The Restoration Deferred Compensation feature provides benefits that cannot be provided under the Company's tax-qualified Materion Corporation Retirement Savings Plan (the "Savings Plan") because of compensation and benefit limitations applicable to the qualified defined contribution plans under the Code. Retirement Deferred Compensation benefits are calculated using the same methodology utilized for the Company's Savings Plan, but taking into account elective deferrals of compensation and excluding from consideration long-term incentive compensation.
Prior provisions of the Plan designed to provide the equivalent of a match under the Savings Plan will no longer be applicable.
New provisions will permit election by participants of compensation deferrals to be distributed at a specified date prior to termination of employment, as permitted from time to time by the Company's Administrative Committee.
New provisions will permit distribution in situations of unforeseeable financial emergency and disability, as permitted by Section 409A of the Code, as well as other accelerations permitted by regulatory guidance under Section 409A.



Item 5.02(e) Compensatory Arrangements of Certain Officers.

The information provided in Item 1.01 of this Current Report on Form 8-K is incorporated into this Item 5.02(e) by reference.

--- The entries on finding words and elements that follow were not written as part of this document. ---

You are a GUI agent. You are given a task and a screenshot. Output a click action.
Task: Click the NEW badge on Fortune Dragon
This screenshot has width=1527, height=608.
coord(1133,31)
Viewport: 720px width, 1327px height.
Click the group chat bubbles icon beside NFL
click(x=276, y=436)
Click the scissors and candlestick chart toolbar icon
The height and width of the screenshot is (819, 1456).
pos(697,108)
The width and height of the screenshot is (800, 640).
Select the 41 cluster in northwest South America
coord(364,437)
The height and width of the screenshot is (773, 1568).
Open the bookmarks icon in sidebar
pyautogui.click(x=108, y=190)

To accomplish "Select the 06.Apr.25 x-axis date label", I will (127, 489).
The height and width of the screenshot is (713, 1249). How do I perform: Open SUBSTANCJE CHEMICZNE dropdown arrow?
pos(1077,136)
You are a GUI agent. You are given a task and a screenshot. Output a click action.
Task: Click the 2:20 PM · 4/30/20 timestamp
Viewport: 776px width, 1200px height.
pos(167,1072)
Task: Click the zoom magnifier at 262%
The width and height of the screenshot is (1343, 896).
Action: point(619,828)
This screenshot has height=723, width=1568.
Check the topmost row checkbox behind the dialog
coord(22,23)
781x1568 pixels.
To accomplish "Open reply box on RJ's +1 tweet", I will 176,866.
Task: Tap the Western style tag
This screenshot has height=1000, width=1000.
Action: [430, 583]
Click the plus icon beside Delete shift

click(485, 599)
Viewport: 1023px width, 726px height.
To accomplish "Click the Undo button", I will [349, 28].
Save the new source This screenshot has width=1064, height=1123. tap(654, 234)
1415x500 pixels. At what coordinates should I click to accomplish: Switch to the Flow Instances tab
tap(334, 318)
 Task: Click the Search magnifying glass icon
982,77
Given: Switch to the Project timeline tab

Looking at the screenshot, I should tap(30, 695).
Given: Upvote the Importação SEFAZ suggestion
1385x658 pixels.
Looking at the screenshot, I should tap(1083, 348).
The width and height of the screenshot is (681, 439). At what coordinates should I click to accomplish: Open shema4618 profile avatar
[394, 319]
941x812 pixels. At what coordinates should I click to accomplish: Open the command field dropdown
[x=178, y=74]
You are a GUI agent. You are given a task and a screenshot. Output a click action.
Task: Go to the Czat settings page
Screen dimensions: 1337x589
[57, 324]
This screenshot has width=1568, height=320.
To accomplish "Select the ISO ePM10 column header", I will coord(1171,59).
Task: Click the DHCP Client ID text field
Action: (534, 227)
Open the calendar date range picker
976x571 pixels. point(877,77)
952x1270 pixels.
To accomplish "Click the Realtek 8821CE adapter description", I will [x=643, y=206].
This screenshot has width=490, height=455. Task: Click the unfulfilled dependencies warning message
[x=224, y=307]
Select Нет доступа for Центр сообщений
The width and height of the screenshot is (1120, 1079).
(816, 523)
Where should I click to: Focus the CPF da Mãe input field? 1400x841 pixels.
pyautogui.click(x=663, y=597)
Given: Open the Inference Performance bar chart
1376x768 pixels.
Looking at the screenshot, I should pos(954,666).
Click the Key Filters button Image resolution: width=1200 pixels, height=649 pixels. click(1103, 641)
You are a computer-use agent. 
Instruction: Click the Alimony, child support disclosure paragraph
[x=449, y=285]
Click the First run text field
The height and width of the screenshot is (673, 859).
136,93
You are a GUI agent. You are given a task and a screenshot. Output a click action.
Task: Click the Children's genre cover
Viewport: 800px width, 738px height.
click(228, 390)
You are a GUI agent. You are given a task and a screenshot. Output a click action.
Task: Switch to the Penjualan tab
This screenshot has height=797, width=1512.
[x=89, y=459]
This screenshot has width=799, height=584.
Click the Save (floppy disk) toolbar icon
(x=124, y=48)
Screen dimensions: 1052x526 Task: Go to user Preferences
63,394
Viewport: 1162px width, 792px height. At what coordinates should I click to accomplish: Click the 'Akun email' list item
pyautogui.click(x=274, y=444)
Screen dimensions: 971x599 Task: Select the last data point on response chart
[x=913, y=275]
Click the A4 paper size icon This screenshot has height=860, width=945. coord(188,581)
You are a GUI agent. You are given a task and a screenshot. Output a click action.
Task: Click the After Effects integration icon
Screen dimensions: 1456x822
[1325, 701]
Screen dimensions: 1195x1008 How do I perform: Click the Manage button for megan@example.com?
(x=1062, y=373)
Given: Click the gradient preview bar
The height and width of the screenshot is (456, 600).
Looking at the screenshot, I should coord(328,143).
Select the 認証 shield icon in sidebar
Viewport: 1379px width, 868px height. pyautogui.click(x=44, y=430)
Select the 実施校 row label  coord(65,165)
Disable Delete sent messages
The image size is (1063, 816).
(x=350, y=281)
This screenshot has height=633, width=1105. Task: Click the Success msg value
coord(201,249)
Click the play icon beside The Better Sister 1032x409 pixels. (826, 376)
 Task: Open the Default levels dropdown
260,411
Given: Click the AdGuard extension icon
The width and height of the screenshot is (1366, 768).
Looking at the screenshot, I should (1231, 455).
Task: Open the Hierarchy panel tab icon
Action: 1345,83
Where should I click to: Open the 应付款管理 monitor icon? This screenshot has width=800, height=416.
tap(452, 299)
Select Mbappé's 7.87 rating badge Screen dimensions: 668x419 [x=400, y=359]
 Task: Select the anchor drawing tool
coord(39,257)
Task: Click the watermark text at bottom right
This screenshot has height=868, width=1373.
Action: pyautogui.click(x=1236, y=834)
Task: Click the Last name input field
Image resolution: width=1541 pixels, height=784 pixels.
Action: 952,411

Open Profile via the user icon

Item 9.01 Financial Statements and Exhibits.

Exhibits.
Exhibit Number
 
Description
10.1
 
Materion Corporation Restoration & Deferred Compensation Plan, effective as of May 1, 2015.
 
The foregoing description of the Plan is qualified in its entirety by reference to the full text of the Plan, a copy of which is filed as Exhibit 10.1 hereto, and is incorporated herein by reference.











SIGNATURES

Pursuant to the requirements of the Securities Exchange Act of 1934, the registrant has duly caused this report to be signed on its behalf by the undersigned hereunto duly authorized.

 
 
Materion Corporation
 
 
 
 
 
Date: March 9, 2015
By:
/s/ Michael C. Hasychak
 
 
 
Michael C. Hasychak
 
 
 
Vice President, Treasurer and Secretary
 





Exhibit Index
Exhibit Number
 
Description
10.1
 
Materion Corporation Restoration & Deferred Compensation Plan, effective as of May 1, 2015.